レイナの雀荘めぐり☆素人麻雀伝説

野口マッハ剛(ごう)

第1話 東風戦事件

 どうしよう。私、レイナは就職に失敗した二十三歳。私は今は無職だ。貯金は、ある程度ならば。駅前の雑居ビルの辺りをうろうろしている。


 とある看板に目が留まる。雀荘の看板である。あ、そういえば、私はネット麻雀では十段なのよね~。東風戦? あー、四局戦ね? 私は財布の中身を見る。五千円。別に高いレートでもないから、ちょっと打っていこうかしら?


「いらっしゃいませ~。フリーですか?」


 ん? フリー? 確かに私は彼氏が今まで出来ないけど、ちょっと失礼じゃないかしら?


「お客さん? 一人ですよね? フリーで打たれますか?」


 え? あ、あー! そういうことね?


「はい、フリーです私!」


 すると、店員から一通り説明を受けたけれども、あまりにも説明が長すぎて何一つ頭に入って来なかった私。


「お客さん? アイスコーヒーは、アリアリ? ナシナシ?」


 え? アリアリ? ナシナシ? なんのことかしら? まあ、いいや?


「アリアリで」


 私は適当に席が一つ空いてあるところに座る。五千円は受付でチップとやらに替えている。なんなのかしら? これ? あ、アイスコーヒーが来たわ。一口飲む。うげっ、甘い。


「そこは勝ち席だからね? お姉さん、ついているよ?」


 全自動雀卓を囲む向かいの男性客からそう言われた。よーし、勝ちまくるわよ☆ それじゃ、サイコロを振ろうかしら? ボタンはこれかしら?


 ウィーン!


 え! 中央が上がって、新たに色違いの麻雀パイが上がって来たのですけど!? ボタン、間違えた?


 これには、卓を囲む三人の男性客が苦笑いである。私は顔を真っ赤にしながら、店員に元通りにしてもらって対局が開始した。


 うーん、冷静に打とう。
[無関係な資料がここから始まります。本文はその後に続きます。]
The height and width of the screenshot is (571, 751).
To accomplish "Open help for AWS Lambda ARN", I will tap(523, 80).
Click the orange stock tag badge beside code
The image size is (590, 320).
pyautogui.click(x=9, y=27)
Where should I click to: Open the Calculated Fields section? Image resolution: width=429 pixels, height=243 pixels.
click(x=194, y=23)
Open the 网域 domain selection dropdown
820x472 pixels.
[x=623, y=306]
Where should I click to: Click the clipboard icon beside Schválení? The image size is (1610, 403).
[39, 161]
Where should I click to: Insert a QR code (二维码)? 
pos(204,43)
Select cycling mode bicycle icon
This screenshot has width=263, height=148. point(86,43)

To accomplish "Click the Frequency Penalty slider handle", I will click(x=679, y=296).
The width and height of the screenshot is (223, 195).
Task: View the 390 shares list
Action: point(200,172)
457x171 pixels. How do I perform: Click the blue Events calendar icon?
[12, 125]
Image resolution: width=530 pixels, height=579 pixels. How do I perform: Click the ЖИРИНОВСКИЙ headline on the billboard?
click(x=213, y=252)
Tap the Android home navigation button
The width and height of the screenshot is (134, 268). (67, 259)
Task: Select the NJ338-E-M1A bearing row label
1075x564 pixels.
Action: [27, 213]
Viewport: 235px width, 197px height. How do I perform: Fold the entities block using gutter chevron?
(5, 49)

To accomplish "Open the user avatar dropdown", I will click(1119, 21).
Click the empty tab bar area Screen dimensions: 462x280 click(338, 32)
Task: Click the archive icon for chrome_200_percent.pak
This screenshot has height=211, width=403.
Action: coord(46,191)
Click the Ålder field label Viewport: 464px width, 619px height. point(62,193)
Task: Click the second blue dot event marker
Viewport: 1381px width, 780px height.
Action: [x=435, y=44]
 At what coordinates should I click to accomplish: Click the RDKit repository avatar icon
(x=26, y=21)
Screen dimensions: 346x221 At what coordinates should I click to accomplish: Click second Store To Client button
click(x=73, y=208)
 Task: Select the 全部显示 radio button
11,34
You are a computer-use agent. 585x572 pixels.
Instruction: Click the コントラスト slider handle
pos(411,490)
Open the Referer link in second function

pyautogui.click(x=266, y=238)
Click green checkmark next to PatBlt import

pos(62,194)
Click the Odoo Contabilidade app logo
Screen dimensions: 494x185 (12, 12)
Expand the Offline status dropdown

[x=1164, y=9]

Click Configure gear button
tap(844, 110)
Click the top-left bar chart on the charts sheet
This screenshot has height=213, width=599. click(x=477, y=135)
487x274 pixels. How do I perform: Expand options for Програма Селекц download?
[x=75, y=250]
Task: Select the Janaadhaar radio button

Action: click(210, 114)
それにしても、ドラは赤色よね? 何かしら、この青い色のドラは?


 すると、アッサリと向かいの男性客が上がった。リーチが早かったなぁ。ん? ご祝儀五百円って何かしら? 私は点棒とチップ五百円分を渡した。うーん? リーチを掛けて一発目で上がりパイを引いたからご祝儀? なんのことかしら?


 そして、二局目。ん? あっという間に親がリーチを掛けて一発目で上がりを引いたから、え? ご祝儀が二千円? ちょっと待ったー!


「あの~? 私のチップがどんどん減っていくのですが?」


「え? お姉さん? 一発と赤色ドラの千円、青ドラ千円、計二千円ですけど?」


 え? 開始から五分で二千五百円分のチップが飛んだのですが?


 そして、二局目の一本場で、私はトビになる。


「あの~? お姉さん? トビを含むと三千円だけど、チップある?」


「え! ごめんなさい! 私、ちょっとお金をおろして来ますね!」


 ウソだろ? ネット麻雀十段の私が雀荘で負けた挙げ句に五百円の借金? くうーー! 悔しい!


 私は半泣きでお金をおろして負け分を支払い、今日のところは自宅に帰って枕を濡らした。